BEGIN

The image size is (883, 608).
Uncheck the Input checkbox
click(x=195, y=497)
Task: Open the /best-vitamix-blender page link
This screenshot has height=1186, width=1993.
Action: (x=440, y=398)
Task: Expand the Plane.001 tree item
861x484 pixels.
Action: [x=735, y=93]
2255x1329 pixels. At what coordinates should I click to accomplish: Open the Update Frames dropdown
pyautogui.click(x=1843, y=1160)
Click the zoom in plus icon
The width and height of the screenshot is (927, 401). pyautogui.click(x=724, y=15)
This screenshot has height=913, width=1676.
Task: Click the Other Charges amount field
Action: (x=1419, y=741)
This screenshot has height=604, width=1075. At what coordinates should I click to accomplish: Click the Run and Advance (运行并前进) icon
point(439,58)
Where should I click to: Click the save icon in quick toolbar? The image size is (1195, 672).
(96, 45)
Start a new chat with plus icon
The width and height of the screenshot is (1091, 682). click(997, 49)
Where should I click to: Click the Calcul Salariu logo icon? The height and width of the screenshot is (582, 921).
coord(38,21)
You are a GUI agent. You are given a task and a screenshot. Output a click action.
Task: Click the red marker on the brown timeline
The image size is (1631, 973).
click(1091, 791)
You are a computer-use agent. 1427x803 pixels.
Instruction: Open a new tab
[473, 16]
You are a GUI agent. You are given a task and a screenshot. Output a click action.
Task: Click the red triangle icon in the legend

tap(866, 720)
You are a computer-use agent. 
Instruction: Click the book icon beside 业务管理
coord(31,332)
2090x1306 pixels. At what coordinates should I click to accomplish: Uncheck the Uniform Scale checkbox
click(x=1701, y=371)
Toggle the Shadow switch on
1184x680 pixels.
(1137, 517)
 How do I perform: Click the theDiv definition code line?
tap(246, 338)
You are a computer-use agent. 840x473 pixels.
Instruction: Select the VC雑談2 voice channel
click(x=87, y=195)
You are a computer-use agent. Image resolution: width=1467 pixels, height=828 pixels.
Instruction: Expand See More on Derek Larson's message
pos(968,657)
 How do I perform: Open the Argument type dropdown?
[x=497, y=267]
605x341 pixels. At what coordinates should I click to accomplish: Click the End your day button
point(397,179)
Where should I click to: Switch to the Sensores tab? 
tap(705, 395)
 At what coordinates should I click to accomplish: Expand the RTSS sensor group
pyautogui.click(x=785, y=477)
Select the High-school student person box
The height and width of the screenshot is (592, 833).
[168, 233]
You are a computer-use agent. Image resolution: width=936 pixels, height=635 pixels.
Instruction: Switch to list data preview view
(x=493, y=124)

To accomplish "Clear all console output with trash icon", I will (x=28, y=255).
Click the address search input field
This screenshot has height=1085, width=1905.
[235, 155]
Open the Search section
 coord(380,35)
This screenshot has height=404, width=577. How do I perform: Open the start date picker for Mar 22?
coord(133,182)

END

EXERCISE BRIEF: Only lines containing the word "agent" should be copied from the material above.

TASK ANSWER:
You are a GUI agent. You are given a task and a screenshot. Output a click action.
You are a computer-use agent. 1427x803 pixels.
You are a GUI agent. You are given a task and a screenshot. Output a click action.
You are a computer-use agent. 
You are a computer-use agent. 840x473 pixels.
You are a computer-use agent. Image resolution: width=1467 pixels, height=828 pixels.
You are a computer-use agent. Image resolution: width=936 pixels, height=635 pixels.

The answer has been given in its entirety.